Exercise: Across the records that follow, how many lines contain the string "Collapse"? Answer with the number only.

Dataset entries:
───

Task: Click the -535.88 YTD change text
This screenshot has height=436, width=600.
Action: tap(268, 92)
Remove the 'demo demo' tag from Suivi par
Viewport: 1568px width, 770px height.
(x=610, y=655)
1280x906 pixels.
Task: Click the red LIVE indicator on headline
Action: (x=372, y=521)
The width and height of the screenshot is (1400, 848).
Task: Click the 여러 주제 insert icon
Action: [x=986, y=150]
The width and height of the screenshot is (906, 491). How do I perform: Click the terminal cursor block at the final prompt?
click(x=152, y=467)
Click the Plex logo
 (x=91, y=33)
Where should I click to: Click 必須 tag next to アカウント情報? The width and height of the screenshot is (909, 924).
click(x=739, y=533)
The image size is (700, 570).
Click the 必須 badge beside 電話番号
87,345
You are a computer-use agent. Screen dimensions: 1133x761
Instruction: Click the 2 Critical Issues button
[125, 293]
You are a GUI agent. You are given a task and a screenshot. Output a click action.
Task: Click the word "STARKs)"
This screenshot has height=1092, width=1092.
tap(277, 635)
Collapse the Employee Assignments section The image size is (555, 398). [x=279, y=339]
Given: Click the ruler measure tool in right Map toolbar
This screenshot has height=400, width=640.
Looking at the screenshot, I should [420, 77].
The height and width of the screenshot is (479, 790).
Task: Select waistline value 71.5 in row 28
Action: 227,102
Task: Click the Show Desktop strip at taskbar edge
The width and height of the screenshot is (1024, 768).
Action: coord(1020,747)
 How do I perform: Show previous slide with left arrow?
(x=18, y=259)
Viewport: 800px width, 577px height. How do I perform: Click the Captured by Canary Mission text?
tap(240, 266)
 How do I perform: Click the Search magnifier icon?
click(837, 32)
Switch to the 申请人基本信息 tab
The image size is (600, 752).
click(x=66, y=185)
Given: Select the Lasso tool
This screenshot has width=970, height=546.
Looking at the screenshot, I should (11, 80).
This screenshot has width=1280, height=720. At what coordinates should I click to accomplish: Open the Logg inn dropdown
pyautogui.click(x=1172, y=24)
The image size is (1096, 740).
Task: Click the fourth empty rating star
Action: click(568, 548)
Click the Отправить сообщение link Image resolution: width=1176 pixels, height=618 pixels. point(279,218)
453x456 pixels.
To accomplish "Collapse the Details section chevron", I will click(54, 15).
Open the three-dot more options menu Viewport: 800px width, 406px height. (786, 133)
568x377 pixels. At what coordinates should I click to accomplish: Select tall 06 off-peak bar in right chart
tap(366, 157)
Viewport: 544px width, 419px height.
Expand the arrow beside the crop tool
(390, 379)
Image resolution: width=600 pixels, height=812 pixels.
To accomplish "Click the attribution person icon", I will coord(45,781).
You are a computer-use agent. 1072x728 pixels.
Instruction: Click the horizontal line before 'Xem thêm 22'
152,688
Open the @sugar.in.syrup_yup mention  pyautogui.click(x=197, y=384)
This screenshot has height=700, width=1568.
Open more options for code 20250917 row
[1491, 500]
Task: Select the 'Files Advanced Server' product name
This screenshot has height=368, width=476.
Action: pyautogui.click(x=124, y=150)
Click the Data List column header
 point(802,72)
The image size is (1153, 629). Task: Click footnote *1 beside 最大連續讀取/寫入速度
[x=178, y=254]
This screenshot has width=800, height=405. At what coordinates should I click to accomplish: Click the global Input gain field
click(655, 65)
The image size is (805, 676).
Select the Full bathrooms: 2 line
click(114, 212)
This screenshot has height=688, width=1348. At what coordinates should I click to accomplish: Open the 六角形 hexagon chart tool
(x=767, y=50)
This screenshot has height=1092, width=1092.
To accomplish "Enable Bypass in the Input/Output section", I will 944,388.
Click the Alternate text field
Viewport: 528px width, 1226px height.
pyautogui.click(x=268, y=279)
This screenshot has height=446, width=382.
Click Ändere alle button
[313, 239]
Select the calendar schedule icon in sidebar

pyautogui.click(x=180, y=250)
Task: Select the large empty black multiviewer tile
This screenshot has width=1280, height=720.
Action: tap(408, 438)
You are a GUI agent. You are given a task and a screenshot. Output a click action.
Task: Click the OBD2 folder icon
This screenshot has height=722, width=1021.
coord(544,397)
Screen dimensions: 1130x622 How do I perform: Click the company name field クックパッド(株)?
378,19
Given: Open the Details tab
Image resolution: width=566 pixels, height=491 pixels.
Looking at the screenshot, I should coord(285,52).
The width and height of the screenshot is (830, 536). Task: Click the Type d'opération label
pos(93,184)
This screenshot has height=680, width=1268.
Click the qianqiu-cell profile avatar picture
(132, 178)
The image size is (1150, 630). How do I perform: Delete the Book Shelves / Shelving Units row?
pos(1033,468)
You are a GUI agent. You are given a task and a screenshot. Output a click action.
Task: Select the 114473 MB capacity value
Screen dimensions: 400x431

───

Answer for this exercise: 2